Bill Stiles, a 40-year marketing veteran and Baptist Sunday school teacher who is another co-founder of the institute, said too often Christians think of faith vocations as those who are called to become ministers or missionaries, not those who work as plumbers, bankers or retail clerks.

"The altar call at the end of most services asks if anyone wants to be saved or wants to enter full-time ministry," Stiles said.

Stiles and Taylor stress that all work should be faith-based and they contend that the cultural divide of faith from work means there is less meaning, less joy and a lesser quality of life for individuals and the community.

"Broken ideas about faith and work also contribute to shaky ethics, lower expectations of self and others, pessimism, cynicism, abuse and indifference," the new institute proclaims on its website. "In fact, it's possible to trace many of the community's worst problems - poverty, violence, illiteracy, preventable disease - to our broken theology of work."

Through training, seminars and teaching programs for both clergy and laity, the institute is working to make work about more than a paycheck.

To aid local pastors in teaching about faith and work, the institute recently brought the leader of the Denver-based Made to Flourish foundation to town to talk with local pastors about developing a network of pastors and their churches to better integrate faith and work in the community.

Dr. Charlie Self, director of city development for Made to Flourish, said the ministry has created local chapters in two dozen cities in its first three years and has a goal of 50 cities within a decade, in addition to partnering with other groups like the Chattanooga Institute for Faith and Work.

"We focus on pastors and how uniquely they shape their communities and can influence a community," Self said during a recent visit to Chattanooga. "When the clergy really commission and bless what the people do all week as equally important to what they do on Sunday or at church, paradoxically they will have more margin to help their church. But if they feel what they do all week is secondary, then you will always have reluctant volunteers. The idea is to really bless the scattered work of the people of God, then the gatherings take on a whole new life."

Taylor said most churches and clergy "are really focused on doing Sunday well with great worship, teaching and fellowship experiences.

"But we need to do more in how we influence individuals and our community during the workweek Monday through Friday," Taylor said.

In response to the movement to better integrate faith and work, Self said that local churches across the country are starting to incubate businesses and resourcing public, private and home-schooling networks.

"We're seeing initiatives that are both charitable and entrepreneurial," Self said. "We need to integrate faith, work and economic wisdom into what churches do."

Self's own experiences helped shape his view of work.
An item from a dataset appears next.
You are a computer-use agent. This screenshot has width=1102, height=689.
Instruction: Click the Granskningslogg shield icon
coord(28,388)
When a church and seminary job in Silicon Valley unexpectedly ended just after Self had moved to back to California from the East Coast, the church historian and Assemblies of God minister took on other jobs, working as a clerk in a self-service gas station and marketing stationary while teaching nights at a Bible college.

"All of my clergy friends were saying that I needed to get you back in the ministry," Self recalled. "That's when my shift in thinking occurred. I'm still called to the pastoring and teaching I do. The fact that I am earning a living a different way doesn't change my giftedness or my contribution."
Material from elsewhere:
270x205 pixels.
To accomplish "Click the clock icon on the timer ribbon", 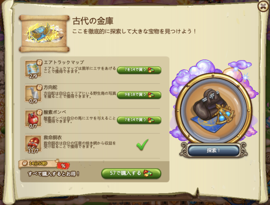I will click(25, 163).
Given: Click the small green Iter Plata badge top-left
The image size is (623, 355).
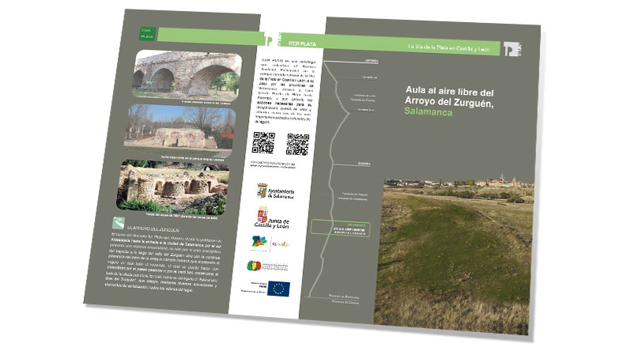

Self no longer uses phrases like "full-time ministry" or "bi-vocational pastors," noting that most clergy around the world work two or three jobs.

Taylor said for too many people of faith, there is a divide between what is sacred in the church and what is secular in the workplace. The bottom line of business needs to be about more than just making money but broadened to a triple bottom line focused on people, profit and the planet, Taylor says.

"When followers of Christ are clear about the over-arching impact of their vocation, career path and job, they should be motivated to do their work with excellence, in a distinctively Christian manner, with a profound impact on community and the world culture," he said.